Giter Club home page Giter Club logo

text-to-image-generator-gan's Introduction

Text to Image Synthesizer using Generative Adversarial Networks

The purpose of this project is to train a generative adversarial network (GAN) to generate images from textual description of the image. For this particular project, I have used flower images from the Oxford 102 Flower Dataset.

Data:

The data of the image description was obtained from here. The image caption data link was obtained from the following github.

The flowers dataset has 102 categories of flower images. Each category has 40-258 images. The total number of flower images-description pairs used in this project is 8100.

The image descriptions were processed into character level embeddings using the 300 D GloVe embeddings. You can obtain them from here. I used the embeddings created on Wikipedia 2015 and Gigaword-5 data.

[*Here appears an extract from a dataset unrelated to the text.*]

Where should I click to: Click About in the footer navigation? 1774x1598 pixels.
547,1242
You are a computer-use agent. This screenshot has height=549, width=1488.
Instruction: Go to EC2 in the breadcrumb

The images of the flowers are as below: Flowers

The captions are as below: Captions

Architecture:

This is an experimental implementation of synthesizing images. The images are synthesized using the GAN-CLS Algorithm from the paper Generative Adversarial Text-to-Image Synthesis. However, we have not used Skip-Thoughts vectors, instead, we tried the implementation using the GloVe embeddings.

Model architecture

Image Source : Generative Adversarial Text-to-Image Synthesis Paper.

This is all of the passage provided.